What to Watch on Jobs Day: Signs of a Tightening Labor Market?
The economy is slowly recovering from the Great Recession. We saw stronger job growth in 2014 than in 2013 or 2012. In 2015, I hope to see signs of even stronger job growth, pulling the missing workers back into the labor force, and achieving decent, if not strong, wage growth for most. I’ll be looking at these factors when the jobs report comes out tomorrow and throughout the year.
First, jobs growth. If we continue to see the average rate of job growth experienced in 2014, it will be the summer of 2017 when we return to pre-recession labor market health. 2014’s rate of job growth was a positive step, but I’m hoping for even more.
Second, labor force participation. While the unemployment rate continued to fall through 2014, it remains elevated across the population (by age, race, gender, education, sector, occupation)—and even so, it does not reflect the full picture of the labor market. Some of the decline is due to an increase in employment, but some of it is due to a drop in labor force participation. Between November and December 2014, 70 percent of the decline in the number of unemployed people was caused not by workers finding jobs but by people leaving the labor force, or not entering it in the first place.
To better explain this trend, we’ve been tracking what we call the “missing workers.” These are people who have left (or never entered) the labor force, but who would be working or looking for work if job opportunities were significantly more robust. Because jobless workers are only counted as unemployed if they are actively seeking work, these missing workers are not reflected in the official (U3) unemployment rate. We compare today’s labor force participation rate with projections based solely on structural changes in the workforce—like the retiring baby boomers—and find that there are currently 6.1 million missing workers. If these missing workers were actively looking for work, the unemployment rate would be 9.1 percent.

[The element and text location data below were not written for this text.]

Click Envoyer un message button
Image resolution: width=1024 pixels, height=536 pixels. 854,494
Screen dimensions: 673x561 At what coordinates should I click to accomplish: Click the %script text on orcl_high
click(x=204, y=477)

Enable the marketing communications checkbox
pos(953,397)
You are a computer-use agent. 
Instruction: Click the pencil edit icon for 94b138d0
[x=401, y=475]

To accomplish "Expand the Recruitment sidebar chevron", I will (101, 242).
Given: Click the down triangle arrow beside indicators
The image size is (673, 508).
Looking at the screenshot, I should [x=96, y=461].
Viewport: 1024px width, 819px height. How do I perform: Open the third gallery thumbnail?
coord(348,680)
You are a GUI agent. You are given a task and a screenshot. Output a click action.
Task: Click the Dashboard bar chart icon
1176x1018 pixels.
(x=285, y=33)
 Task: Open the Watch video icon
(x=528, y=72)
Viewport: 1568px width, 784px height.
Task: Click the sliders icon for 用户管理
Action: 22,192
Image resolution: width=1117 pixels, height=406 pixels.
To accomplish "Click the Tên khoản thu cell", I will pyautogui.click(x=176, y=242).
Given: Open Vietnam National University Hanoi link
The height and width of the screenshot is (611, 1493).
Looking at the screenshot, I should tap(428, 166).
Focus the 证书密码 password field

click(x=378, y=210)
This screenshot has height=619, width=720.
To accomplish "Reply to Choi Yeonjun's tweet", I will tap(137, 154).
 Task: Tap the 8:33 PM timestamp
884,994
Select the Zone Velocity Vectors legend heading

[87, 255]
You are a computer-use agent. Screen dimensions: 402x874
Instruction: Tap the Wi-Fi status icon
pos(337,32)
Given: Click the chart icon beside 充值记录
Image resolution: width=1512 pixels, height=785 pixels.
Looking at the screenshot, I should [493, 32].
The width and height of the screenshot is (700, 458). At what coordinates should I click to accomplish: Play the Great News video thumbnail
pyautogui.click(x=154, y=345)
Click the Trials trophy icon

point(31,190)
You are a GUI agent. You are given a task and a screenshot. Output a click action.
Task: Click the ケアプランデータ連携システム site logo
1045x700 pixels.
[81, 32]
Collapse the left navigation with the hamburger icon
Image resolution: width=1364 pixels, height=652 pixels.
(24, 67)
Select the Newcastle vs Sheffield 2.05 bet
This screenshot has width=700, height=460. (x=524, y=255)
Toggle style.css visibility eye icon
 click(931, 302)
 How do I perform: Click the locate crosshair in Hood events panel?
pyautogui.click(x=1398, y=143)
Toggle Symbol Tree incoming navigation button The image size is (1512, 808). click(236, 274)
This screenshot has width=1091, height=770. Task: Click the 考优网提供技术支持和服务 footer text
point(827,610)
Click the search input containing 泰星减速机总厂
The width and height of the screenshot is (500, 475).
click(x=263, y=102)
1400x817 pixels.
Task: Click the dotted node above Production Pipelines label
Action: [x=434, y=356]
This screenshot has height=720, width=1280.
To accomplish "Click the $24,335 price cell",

Lately, I’ve gotten questions about the fact that the number of missing workers hasn’t been coming down, even though the economy is ostensibly improving. It’s true that the number of missing workers has hovered around 6 million for over a year now. But, keep in mind that we’re also seeing population growth and, most importantly, growth in the working age population—so, for the missing workers number to come down significantly, job growth needs to be even stronger.
The third factor I’m watching, which is a sign that there is still tremendous slack in the labor market, is the fact that nominal wage growth is far below target. The average annual growth rate in nominal hourly wages was 2.0 percent between 2013 and 2014. We will continue tracking all the wage series available and advise the Federal Reserve to restrain from putting the brakes on the economy until there is actually strong wage growth, which can begin to claw back labor share. Until then, the sluggish wage growth we’ve seen is simply another sign that we are far from a full recovery.